_What the task requires_.
Starting at the line that contains "Select 処方箋送信管理 in the sidebar" and stopping after the line that contains "click(84, 127)", copy those rows again, requests included, multiplying each coordinate in the answers by 1.35 and rounding to whole numbers with halves going up. Give only these lines, without the pictures.

_Given records_.
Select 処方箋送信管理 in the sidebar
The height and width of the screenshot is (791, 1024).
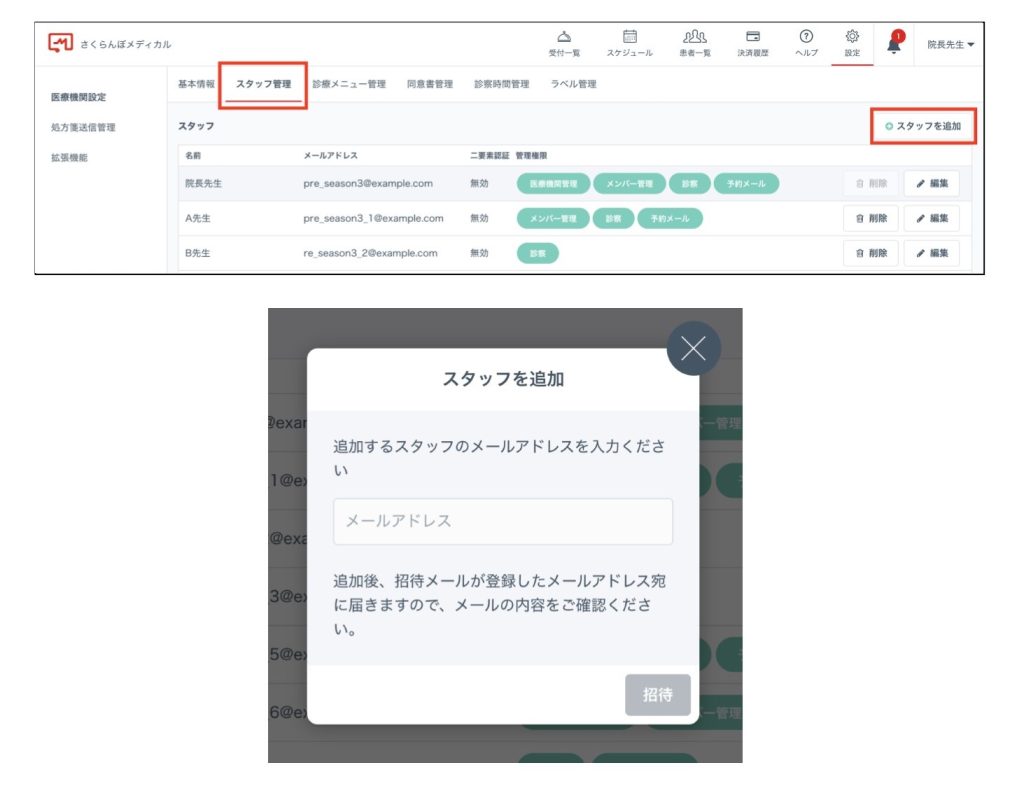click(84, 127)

* * *

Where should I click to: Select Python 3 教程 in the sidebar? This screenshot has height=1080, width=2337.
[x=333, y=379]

_Result_.
Select 処方箋送信管理 in the sidebar
The height and width of the screenshot is (791, 1024).
click(113, 171)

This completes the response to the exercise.